Şair Aydın Afacan ise ‘Hilmi Yavuz’un Şiirine Mito-Poetik Bir Bakış’ başlıklı konuşmasında Hilmi Yavuz’u kendi mitolojisini kuran ender şairlerden biri olarak değerlendirdi. Yavuz’la St. Petersburg arasındaki benzerliğe Apollonik ve Dionysostik bağlamda dikkat çeken Afacan, şairin eserlerini Eşrefoğlu’dan Orpheus’a kadar geniş bir mitos evreni bağlamında anlattı. Mitolojinin dili ile Yavuz’un şiir dili arasındaki ortaklığa vurgu yapan Afacan, metaforlar üzerinden bir okuma gerçekleştirirken ‘ne zaman bir suya eğilip baksam/orda suyun hayâlini görürüm’ mısralarını mırıldanıyordum ben de.

Etkinlik kapsamında Nadir Sarıbacak, tek kişilik oyunu Yeraltından Notlar’ı Dostoyevski Müzesi’nde oynadı.

“SAHİH ŞİİRİN PEŞİNDEYİM”

Hilmi Yavuz, poetikasını anlattığı konuşmasına ‘St. Petersburg’da bir flaneur gibi hissediyorum kendimi, bakışlarımla estetize ediyorum bu şehri’ diyerek başladı. Şiirinin Doğu ile Batı medeniyetinin kesiştiği yerde konumlandığını söyleyerek şiir ile medeniyet arasındaki ilişkiye vurgu yapan şair, ‘sahih’ bir şiirin peşinde olduğunu, ne yaptığını bilen bir şair kimliğini önemsediğini, şiirin dil meselesi olduğuna ilişkin düşüncelerini, şairliğin zanaatkârlık yönünün göz ardı edilmemesi gerektiğini, şiir-ahenk ilişkisini poetikasının merkezinde konumlandırarak sıraladı. Retoriğe karşı lirik şiirin öne çıkarıldığı konuşmada Divan şiirinden dünya şiirinin ustalarına kadar geniş bir coğrafyada gezinen Yavuz, şiir tarihine ve Rus edebiyatına dair kuşatıcı ve kışkırtıcı tespitlerle salondakileri kâh şaşırttı kâh düşünceye sevk etti. Niokolay N. Telitsin’in Hilmi Yavuz’un Petersburglu şair Anna Ahmatova’dan tercüme ettiği bir şiiri Rusça okuması ve Yavuz’un ona Türkçe mukâbele etmesi de programın sürpriziydi. Kendi şiirlerini seslendirdikten sonra Türk ve Rus akademisyenlerin ve öğrencilerin sorularını cevaplayan Yavuz’un kitaplarını imzalamasıyla program sona erdi.
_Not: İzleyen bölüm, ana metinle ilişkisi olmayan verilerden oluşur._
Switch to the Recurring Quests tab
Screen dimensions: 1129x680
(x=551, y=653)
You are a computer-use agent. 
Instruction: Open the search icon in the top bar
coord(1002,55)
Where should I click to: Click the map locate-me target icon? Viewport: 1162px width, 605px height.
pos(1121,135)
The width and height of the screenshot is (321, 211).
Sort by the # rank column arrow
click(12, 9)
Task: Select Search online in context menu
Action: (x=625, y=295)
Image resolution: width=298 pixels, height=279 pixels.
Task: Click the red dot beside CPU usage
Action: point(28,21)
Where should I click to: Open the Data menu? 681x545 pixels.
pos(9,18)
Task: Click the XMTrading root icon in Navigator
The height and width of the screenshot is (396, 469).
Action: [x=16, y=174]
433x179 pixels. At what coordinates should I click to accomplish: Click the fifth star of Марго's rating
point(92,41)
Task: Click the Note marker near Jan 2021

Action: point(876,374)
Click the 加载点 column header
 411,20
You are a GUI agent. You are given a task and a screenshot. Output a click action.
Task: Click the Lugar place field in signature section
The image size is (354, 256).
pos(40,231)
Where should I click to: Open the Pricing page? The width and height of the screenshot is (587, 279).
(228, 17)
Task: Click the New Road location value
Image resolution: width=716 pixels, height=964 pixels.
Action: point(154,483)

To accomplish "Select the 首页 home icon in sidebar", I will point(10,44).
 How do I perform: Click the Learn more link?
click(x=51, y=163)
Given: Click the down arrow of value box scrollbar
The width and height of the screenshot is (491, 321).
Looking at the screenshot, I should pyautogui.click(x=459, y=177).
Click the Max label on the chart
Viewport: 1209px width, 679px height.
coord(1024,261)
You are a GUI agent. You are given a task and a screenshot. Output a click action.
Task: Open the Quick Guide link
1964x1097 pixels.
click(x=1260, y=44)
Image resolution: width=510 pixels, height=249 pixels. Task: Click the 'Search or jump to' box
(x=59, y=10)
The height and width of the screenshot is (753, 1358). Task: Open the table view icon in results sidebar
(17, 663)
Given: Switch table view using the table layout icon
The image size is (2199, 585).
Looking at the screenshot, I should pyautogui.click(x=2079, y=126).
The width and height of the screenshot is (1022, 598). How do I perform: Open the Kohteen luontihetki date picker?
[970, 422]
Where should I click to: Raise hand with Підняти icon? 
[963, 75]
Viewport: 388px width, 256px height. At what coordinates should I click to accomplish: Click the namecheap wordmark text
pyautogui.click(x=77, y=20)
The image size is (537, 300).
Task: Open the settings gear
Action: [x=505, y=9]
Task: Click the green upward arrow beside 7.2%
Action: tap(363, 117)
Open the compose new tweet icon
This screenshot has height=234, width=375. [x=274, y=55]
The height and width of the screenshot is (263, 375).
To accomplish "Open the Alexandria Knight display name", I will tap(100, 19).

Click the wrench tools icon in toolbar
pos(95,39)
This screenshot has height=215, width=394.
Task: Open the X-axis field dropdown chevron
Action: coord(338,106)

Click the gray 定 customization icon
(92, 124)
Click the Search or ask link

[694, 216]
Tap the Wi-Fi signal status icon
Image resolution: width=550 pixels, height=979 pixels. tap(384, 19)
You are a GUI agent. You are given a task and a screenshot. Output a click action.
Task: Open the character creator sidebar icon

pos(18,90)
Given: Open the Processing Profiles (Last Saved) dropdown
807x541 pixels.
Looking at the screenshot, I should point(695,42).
Nazım Hikmet’in Gâlib Dede’den tercüme ederek okuduğu ‘Bir şu’lesi var ki şem-i cânın/ Fanûsuna sığmaz âsmânın’ mısralarını defalarca dinleyen Mayakovski “Bizim ulaşmak için çırpınıp durduğumuz şiir idealine meğer sizin eski şairleriniz çoktan ermişler.” demekten kendini alamamıştı. Tarih tekerrürden ibarettir; Hilmi Yavuz’un kendi şiirlerini okumasından sonra benzer cümleleri işitmek ayrı bir bahtiyarlıktı. Ve gün sonunda hepimizin fark ettiği şuydu: ‘bize doğunun büyük şiiri kaldı.’